* What you are asked to do:
Nothing but the lines from the one containing "Task: Remove the Master Ausgang output row" to the final line of the entries should appear, copied exactly and without pictures.

-------- Data supplied

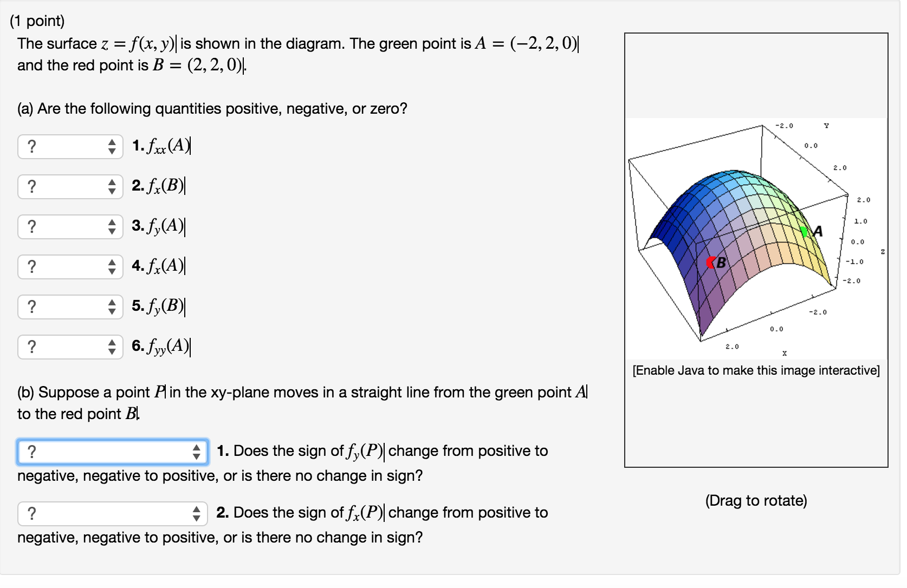The image size is (907, 588).
Task: Open the dropdown for f_yy(A)
Action: pos(70,347)
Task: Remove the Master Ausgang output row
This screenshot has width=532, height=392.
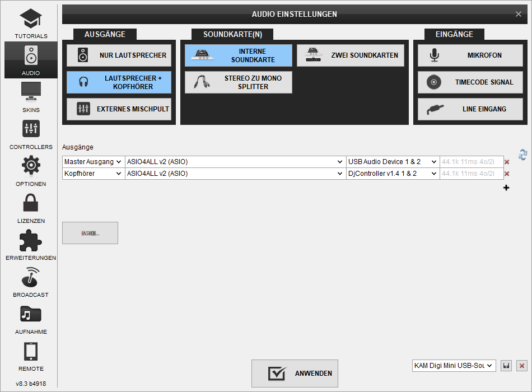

----------------

* Written reply:
Task: Remove the Master Ausgang output row
This screenshot has width=532, height=392.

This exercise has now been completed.